El hombre ha vivido y sobrevivido en manadas. Los individuos aislados no logran mantener la especie. Está demostrado que la manada siempre ha tenido cerca de treinta individuos. Antes, ese grupo era el mismo para todos. Con la ampliación de los núcleos sociales, las ciudades pasaron a tener más habitantes y las manadas pasaron a ser diferentes para cada individuo. O sea, alguien que está en mi manada no tiene a todos mis participantes en la suya.
El grupo está compuesto por mis familiares cercanos y medianos y por algunos individuos que se relacionan conmigo. El resto fuera de esa unidad pasa a ser menos importante mientras más lejos esté, o sea, mientras menos relacionado esté conmigo. Un tren descarrilado en NY puede tener personas cercanas y me ocuparé más de la noticia que la de un avión que cae en el medio oriente.

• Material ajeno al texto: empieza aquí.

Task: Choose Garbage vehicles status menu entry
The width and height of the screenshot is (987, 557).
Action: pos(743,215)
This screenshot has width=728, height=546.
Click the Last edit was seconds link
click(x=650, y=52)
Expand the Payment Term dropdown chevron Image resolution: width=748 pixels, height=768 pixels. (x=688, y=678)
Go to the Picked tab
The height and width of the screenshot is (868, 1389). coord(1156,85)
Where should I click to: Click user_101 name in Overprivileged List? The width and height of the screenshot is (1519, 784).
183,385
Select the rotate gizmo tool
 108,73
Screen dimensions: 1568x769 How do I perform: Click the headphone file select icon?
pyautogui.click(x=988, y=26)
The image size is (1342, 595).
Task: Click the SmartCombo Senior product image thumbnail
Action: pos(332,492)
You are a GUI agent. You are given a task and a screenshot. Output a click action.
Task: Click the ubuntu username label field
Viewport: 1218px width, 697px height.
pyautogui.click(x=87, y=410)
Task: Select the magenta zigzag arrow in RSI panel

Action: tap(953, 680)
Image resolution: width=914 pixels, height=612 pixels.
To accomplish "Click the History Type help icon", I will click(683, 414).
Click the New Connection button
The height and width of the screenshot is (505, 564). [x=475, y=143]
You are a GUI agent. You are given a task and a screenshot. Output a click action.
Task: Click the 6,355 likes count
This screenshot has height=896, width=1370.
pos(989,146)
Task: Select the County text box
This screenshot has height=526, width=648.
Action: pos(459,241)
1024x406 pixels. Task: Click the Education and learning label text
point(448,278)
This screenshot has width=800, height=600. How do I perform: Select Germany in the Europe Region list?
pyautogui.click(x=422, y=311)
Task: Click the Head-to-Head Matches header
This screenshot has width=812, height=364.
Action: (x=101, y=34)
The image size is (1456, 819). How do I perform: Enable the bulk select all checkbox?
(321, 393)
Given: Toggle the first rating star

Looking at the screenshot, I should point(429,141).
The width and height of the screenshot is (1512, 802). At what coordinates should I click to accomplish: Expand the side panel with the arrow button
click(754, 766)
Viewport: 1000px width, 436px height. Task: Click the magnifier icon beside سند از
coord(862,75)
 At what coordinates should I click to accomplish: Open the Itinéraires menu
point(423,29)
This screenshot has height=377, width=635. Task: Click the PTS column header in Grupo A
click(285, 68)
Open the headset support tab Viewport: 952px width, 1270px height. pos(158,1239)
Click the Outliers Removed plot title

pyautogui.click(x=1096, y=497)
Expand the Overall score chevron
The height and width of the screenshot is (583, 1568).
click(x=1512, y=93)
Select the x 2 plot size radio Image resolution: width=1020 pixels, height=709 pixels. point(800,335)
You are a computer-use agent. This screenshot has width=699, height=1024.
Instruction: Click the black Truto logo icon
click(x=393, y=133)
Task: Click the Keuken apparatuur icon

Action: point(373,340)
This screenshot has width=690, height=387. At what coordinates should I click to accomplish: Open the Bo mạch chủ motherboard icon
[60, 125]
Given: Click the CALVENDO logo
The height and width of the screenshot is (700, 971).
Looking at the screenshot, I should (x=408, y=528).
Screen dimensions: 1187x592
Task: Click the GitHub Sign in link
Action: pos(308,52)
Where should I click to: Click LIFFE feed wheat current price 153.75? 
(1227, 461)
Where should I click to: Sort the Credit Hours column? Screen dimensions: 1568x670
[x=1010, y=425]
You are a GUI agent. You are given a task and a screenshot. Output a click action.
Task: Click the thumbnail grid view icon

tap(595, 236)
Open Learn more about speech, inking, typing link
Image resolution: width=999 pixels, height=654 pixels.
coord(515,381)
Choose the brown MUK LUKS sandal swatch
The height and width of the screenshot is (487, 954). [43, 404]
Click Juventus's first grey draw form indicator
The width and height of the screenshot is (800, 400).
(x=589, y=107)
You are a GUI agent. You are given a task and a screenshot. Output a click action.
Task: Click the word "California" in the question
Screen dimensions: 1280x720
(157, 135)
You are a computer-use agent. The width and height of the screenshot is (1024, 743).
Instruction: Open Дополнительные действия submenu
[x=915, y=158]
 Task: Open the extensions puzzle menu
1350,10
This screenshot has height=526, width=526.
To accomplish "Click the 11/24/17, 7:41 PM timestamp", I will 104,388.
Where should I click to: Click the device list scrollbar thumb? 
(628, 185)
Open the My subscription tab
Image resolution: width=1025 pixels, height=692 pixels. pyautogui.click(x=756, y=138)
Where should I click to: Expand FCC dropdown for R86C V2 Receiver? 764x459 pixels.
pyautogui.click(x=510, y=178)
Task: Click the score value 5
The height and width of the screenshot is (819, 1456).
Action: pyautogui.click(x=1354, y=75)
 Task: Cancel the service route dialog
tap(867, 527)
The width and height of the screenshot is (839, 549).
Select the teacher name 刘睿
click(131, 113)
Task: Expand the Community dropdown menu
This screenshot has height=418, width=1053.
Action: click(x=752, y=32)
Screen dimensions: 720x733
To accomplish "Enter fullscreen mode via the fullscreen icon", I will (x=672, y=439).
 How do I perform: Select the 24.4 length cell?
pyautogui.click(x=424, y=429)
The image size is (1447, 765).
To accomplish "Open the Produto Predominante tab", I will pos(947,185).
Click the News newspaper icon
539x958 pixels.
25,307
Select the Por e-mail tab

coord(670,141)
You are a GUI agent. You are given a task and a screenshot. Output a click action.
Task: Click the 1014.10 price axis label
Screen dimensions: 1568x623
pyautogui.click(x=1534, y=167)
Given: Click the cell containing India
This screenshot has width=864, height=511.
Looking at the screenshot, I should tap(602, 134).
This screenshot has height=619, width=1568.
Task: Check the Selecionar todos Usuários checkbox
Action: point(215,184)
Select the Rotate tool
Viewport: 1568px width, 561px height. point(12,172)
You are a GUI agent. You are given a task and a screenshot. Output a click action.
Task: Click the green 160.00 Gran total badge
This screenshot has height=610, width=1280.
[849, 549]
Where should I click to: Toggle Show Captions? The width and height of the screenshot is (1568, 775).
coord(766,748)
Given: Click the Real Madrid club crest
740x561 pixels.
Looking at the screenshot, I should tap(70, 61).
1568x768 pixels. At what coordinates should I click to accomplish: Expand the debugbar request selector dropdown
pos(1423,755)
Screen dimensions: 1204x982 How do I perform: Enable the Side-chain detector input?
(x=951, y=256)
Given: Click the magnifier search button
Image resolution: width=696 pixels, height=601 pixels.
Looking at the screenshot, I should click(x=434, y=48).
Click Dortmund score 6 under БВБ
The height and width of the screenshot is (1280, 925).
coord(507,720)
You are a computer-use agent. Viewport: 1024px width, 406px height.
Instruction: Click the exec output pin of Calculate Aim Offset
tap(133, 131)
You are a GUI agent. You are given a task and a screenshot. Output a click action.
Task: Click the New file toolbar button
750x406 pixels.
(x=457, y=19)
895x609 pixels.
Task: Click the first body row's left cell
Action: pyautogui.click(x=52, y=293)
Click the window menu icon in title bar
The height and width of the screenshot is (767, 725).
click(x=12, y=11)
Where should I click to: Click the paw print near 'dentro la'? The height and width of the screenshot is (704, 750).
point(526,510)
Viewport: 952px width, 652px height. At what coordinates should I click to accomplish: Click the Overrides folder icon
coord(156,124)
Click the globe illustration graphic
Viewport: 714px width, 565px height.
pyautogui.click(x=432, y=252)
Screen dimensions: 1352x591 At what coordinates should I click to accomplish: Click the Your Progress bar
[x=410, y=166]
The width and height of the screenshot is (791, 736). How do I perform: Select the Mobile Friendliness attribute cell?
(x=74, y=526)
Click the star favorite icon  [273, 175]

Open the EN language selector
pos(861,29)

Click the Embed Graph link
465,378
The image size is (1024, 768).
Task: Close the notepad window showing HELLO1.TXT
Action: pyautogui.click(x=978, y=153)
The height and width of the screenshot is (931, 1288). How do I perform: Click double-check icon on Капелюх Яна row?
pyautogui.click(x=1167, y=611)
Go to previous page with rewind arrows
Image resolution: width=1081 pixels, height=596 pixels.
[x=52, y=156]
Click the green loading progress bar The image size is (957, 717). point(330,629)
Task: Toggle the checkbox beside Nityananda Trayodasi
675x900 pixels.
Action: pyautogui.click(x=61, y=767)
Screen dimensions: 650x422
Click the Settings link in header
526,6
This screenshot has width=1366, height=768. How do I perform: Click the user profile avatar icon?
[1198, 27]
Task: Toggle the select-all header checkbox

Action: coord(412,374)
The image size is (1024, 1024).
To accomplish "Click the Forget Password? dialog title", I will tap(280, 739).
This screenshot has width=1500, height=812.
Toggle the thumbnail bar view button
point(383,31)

Las manadas deben mantenerse unidas para conseguir ser cada día mejores, deben protegerse y buscar lo mejor para todos sus integrantes. ¿Qué está pasando con la evolución social? Las manadas parecen crecer, pero la competencia dentro de ella la reduce a la más mínima expresión.
Anteriormente, la competencia era por conseguir posiciones para salvar la manada o conseguir la mejor pareja... Hoy estamos acostumbrando a los miembros más pequeños a competir por todo y esto trae consecuencias que cambian el rumbo de la sociedad.
Desde que un hijo nace queremos que sea el más lindo, el mejor vestido, el que tenga los mejores juguetes, etc. Pero no es por él, es por nosotros. Cada uno debe demostrar su éxito y lo puede lograr con cada evento en que el marketing personal está presente.
Un niño bien vestido es una demostración de que los padres tienen posibilidades financieras, en otras palabras, han alcanzado éxito. La mejor cuna y el cochecito más caro. La clínica de renombre y el médico más conocido también son parte de la apariencia que hay que mostrar... el objetivo es mercadológico y lo tenemos muy en cuenta.
El niño llega al tiempo del colegio, o sea, ya tiene alrededor de un año... Una cuidadora con buena apariencia, un kindergarten de categoría, la mejor ropa y el bulto de marca mejor surtido. Comida en abundancia para que el niño esté gordo y muestre bonanza.
Las notas, ser el mejor en el equipo deportivo, las mejores vacaciones, la celebración de cumpleaños más pomposa, ser el más aventajado en la clase de música, etc. Los ponemos a competir con los compañeros del colegio, los amiguitos del vecindario, los primos, los hermanos, los que salen en los periódicos, con nosotros cuando éramos pequeños... con todo el que respire o respiró.
Debe estar en el mejor colegio, si es de otra lengua mucho mejor, el vehículo debe ser adecuado para el nivel porque de lo contrario el niño quiere que lo dejen en la esquina... ¡ohhh!, comenzaron a aparecer las consecuencias.
Al final de cuentas criamos a un egoísta que piensa en sí sobre todas las cosas y sólo estará feliz cuando gane o los otros pierdan. La manada se va destruyendo y sólo apreciamos a los demás cuando ya no están.


FRASE DE LA SEMANA
"El que gana es mejor que otros, el que triunfa es mejor que antes."